__WHAT IS NEEDED__.
Your output should consist solely of the lines from the one holding "Task: Uncheck the 每日签到 checkbox" to the end of the records below, inclusive, reproduced exactly and free of pictures.
___ MATERIAL SHOWN
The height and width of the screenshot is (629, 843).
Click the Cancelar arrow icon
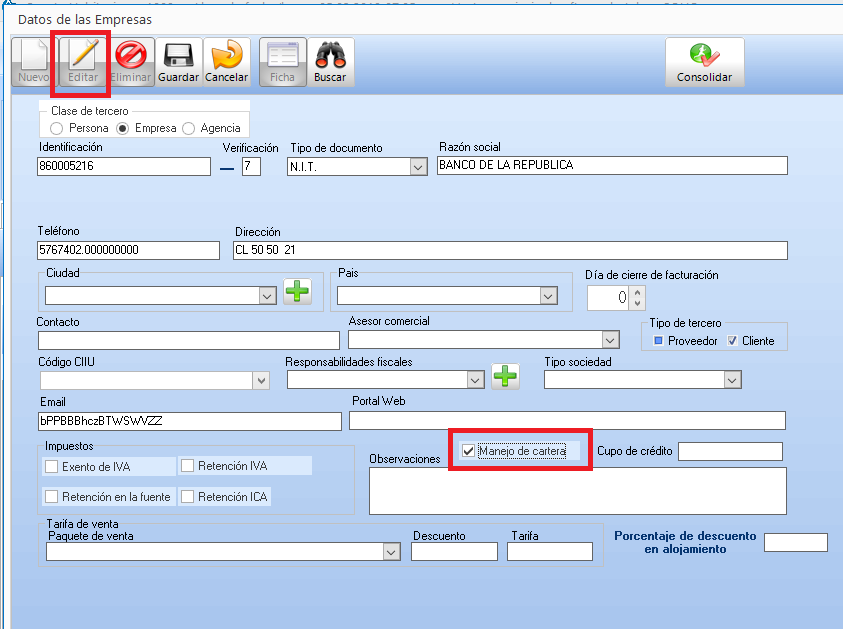tap(226, 62)
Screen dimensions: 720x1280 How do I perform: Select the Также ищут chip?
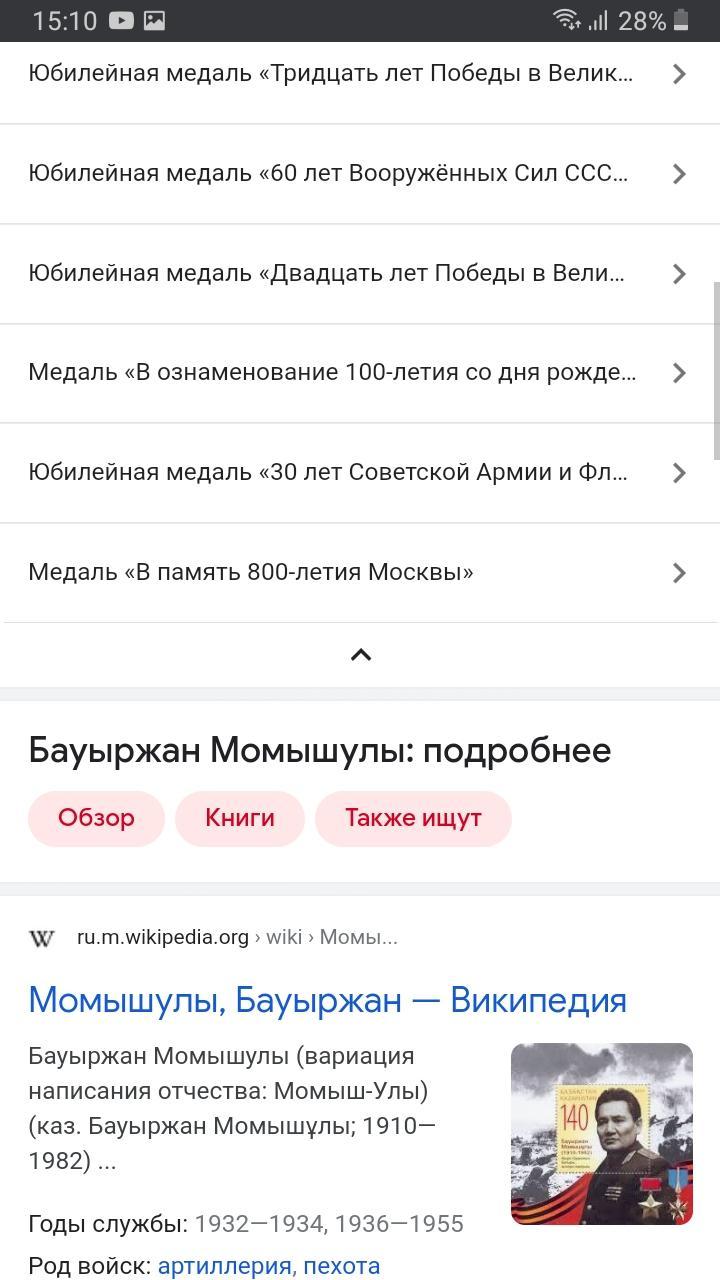tap(413, 818)
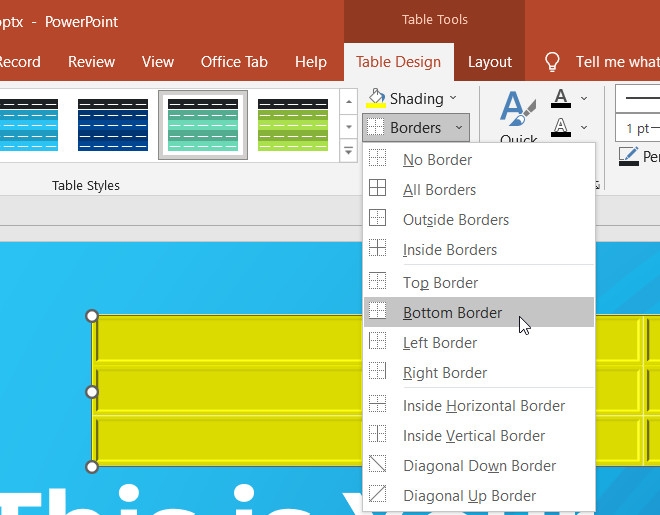
Task: Open the Review ribbon tab
Action: (91, 62)
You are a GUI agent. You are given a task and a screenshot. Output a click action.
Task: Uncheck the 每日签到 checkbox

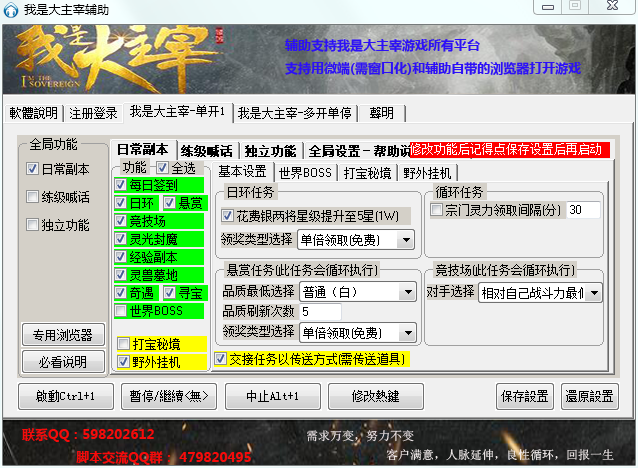pos(122,185)
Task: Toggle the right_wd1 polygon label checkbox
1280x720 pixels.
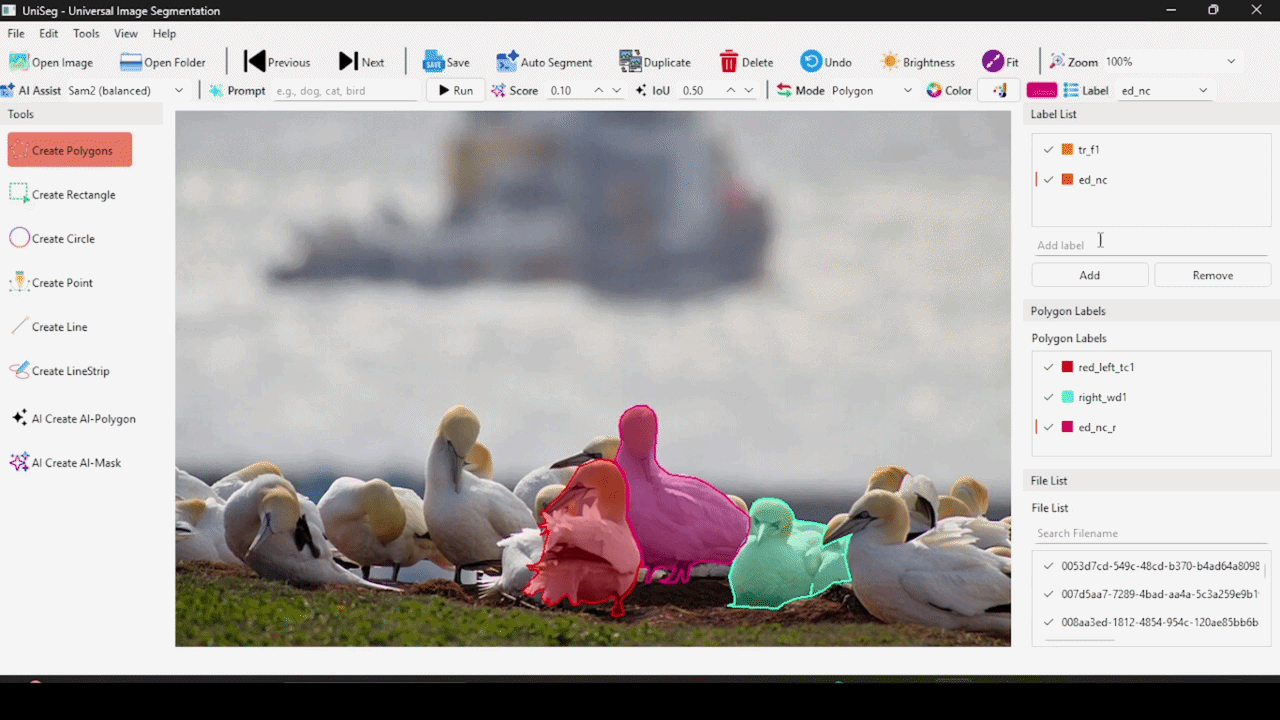Action: click(1048, 397)
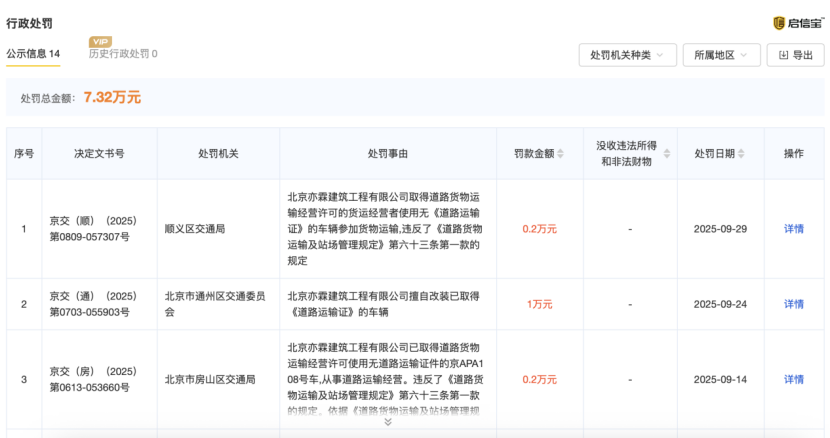Open the 所属地区 dropdown
Image resolution: width=830 pixels, height=438 pixels.
(x=721, y=55)
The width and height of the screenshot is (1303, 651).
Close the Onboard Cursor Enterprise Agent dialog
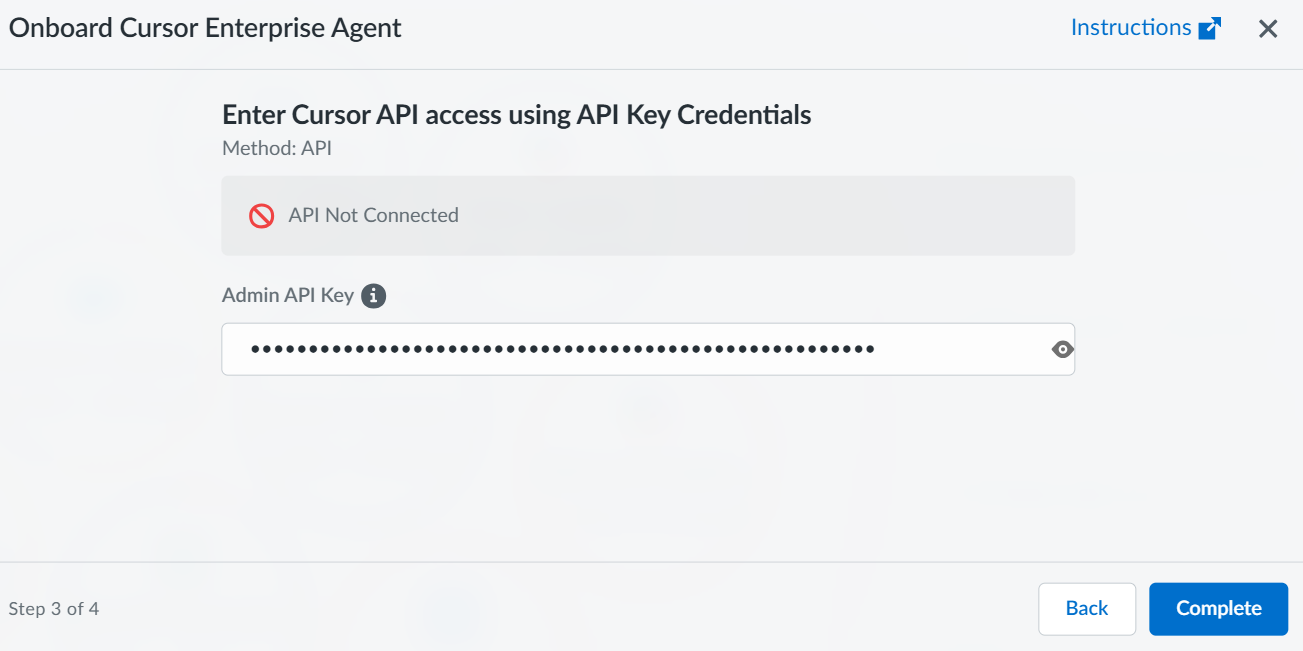coord(1268,29)
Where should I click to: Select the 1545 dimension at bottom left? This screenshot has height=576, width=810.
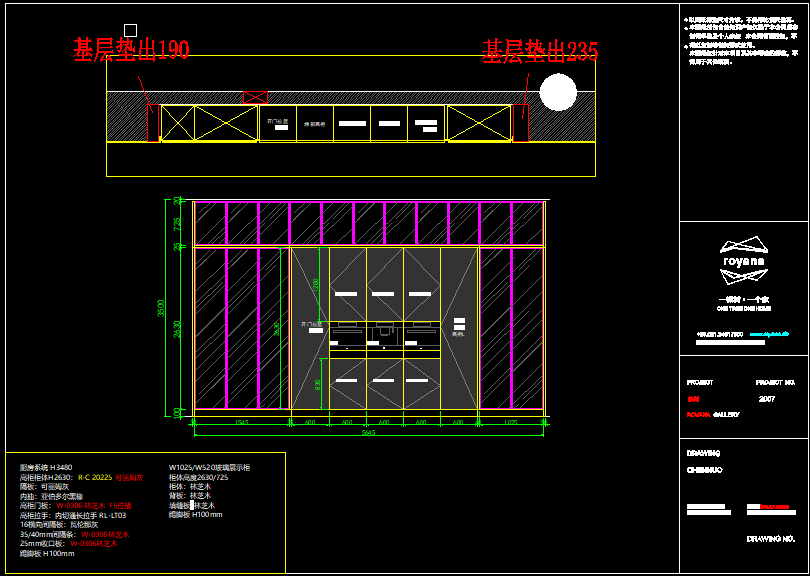(x=241, y=423)
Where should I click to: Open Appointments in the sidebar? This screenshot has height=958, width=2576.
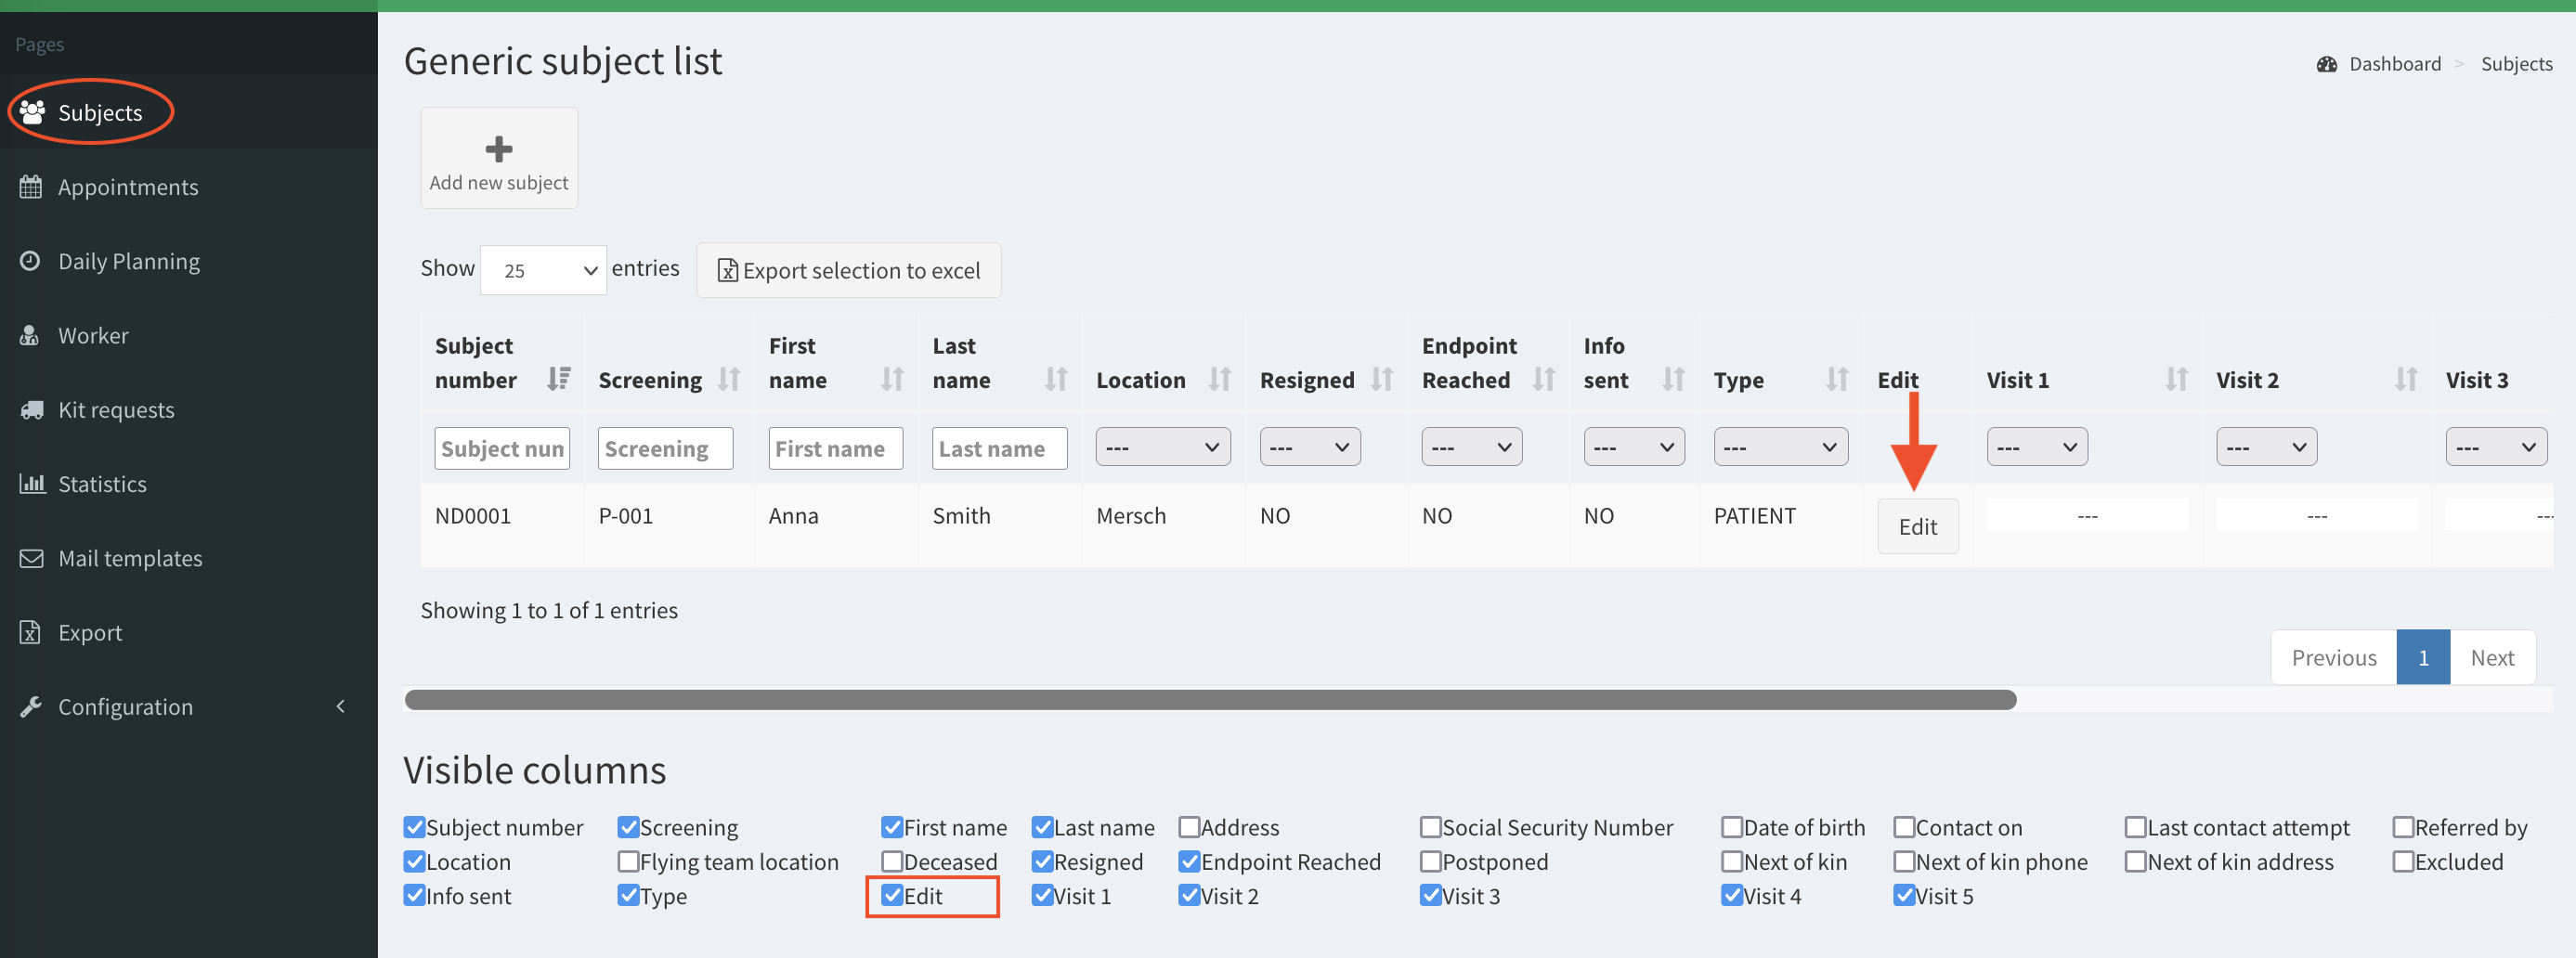click(128, 187)
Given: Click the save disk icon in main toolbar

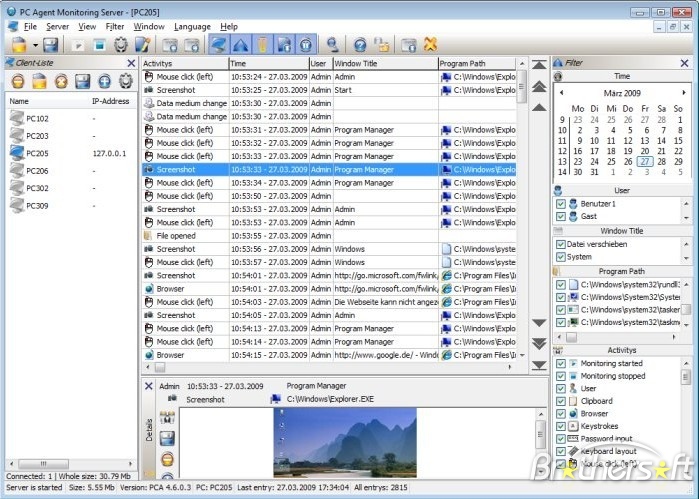Looking at the screenshot, I should click(49, 45).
______
__RESPONSE FOR THIS EXERCISE__.
Task: Uncheck the 每日签到 checkbox

pos(122,185)
Task: Toggle the right_wd1 polygon label checkbox
1280x720 pixels.
Action: click(1048, 397)
Open the 所属地区 dropdown
Image resolution: width=830 pixels, height=438 pixels.
(x=721, y=55)
The width and height of the screenshot is (1303, 651).
Close the Onboard Cursor Enterprise Agent dialog
coord(1268,29)
Where should I click to: Select the 1545 dimension at bottom left? This screenshot has height=576, width=810.
(x=241, y=423)
Where should I click to: Open Appointments in the sidebar? This screenshot has height=958, width=2576.
click(128, 187)
Given: Click the save disk icon in main toolbar

Looking at the screenshot, I should click(49, 45).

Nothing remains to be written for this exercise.